Authentication is an integral part of digital business

If digital trust is the new currency of customer experience, authentication is one of the locks holding everything in-place. The average user assesses the safety of an email in just 20 seconds before replying with personal information, says Echoworx in a survey they conducted.  Yet, three quarters of the same people will leave a company who mishandles their data. If people cannot be trusted to safeguard access to their own data, organizations need to ensure a single digital slip-up doesn’t enable fraudulent access.

To make sure that right people enter and access the right information, strong authentication assures organizations that their entire network won’t be compromised by a single person – helping prevent breaches and compliance violations.

The future of authentication is about flexibility

A good user experience is no longer something organizations want – it’s something they need, and your customers expect. And any good experience comes down to how flexible a system is to accommodate user behaviours and changing situations. For authentication, this means access to multiple ways to ensure a recipient is who they say they are – from multi-step processes, like 2FA, to smoother streamlined passwordless biometrics.

But it’s also about the internal user experience. Did you know, for example, that an average employee spends about 11 hours a year entering and resetting passwords? While this may be alleviated with passwordless systems, it all depends on the unique authentication demands of your organization, business and industry.

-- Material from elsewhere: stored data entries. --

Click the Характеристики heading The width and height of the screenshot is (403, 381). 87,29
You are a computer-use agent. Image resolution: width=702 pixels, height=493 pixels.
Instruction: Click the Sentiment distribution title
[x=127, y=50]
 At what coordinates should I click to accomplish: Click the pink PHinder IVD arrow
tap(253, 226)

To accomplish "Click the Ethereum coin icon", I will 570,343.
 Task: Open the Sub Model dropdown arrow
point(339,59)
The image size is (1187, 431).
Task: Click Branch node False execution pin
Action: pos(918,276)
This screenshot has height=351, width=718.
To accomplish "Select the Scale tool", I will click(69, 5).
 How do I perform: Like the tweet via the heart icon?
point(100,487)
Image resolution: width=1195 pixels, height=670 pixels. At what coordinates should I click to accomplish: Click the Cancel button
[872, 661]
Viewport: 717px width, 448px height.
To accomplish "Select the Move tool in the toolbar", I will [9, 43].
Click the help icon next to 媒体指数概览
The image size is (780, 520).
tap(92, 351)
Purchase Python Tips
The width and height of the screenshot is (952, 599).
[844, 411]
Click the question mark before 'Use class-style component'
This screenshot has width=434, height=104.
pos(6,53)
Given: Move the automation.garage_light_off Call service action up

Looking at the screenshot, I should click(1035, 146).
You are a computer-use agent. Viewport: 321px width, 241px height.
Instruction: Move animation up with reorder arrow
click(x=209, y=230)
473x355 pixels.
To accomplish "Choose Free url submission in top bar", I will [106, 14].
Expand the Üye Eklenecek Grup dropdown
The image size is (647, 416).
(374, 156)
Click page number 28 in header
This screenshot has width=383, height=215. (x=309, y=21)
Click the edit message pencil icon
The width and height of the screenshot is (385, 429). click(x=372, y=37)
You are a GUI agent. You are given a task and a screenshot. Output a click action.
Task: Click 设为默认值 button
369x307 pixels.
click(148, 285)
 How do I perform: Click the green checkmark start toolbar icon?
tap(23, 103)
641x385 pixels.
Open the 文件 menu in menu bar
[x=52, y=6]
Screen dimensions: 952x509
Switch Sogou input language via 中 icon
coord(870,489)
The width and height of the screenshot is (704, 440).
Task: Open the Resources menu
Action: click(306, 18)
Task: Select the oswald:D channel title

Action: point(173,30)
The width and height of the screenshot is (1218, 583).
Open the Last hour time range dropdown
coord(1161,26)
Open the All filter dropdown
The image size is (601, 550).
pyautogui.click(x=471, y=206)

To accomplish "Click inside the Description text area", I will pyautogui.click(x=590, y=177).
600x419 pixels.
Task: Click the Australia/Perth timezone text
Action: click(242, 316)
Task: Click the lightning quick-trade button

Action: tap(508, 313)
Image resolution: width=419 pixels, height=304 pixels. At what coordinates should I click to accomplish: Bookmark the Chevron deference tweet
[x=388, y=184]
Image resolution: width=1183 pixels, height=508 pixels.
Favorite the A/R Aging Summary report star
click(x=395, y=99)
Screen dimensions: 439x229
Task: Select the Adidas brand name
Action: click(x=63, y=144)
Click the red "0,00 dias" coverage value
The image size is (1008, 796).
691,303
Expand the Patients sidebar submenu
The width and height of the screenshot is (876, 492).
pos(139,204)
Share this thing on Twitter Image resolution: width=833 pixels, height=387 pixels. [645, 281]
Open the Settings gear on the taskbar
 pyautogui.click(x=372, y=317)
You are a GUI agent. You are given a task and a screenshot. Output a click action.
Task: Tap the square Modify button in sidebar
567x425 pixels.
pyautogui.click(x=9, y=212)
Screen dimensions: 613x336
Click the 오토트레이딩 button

Biometrics leading the way to a passwordless solutions

From fingerprint readers to facial recognition, biometric authentication is the lock of choice for most existing devices – both desktop and mobile. And, by leveraging web standard APIs, like WebAuthn, organizations can use common devices to easily authenticate. Offering biometrics, along with six additional authentication options, Echoworx enables organizations to access encrypted communications in seconds – streamlining customer and employee experiences.